Segment Start: GIVEN INFORMATION

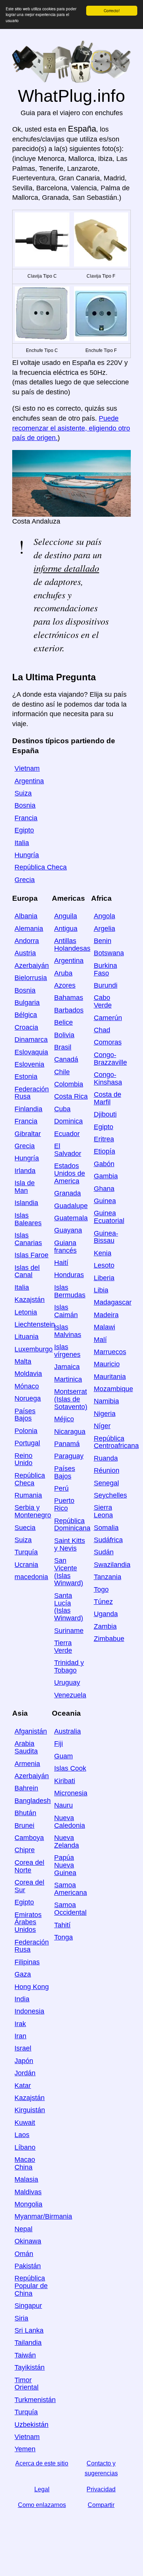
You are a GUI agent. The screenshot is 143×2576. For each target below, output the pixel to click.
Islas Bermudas (69, 1291)
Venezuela (70, 1695)
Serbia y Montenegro (32, 1511)
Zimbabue (109, 1638)
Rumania (28, 1495)
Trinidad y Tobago (69, 1666)
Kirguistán (29, 2110)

Segment End: GIVEN INFORMATION

DIRECTIONS: Whatever pictures the entries contain, omit them, and write the rest out exactly.

THE ANSWER:
You are a GUI agent. The screenshot is 143×2576. For each target below, output the pixel to click.
Islas Bermudas (69, 1291)
Venezuela (70, 1695)
Serbia y Montenegro (32, 1511)
Zimbabue (109, 1638)
Rumania (28, 1495)
Trinidad y Tobago (69, 1666)
Kirguistán (29, 2110)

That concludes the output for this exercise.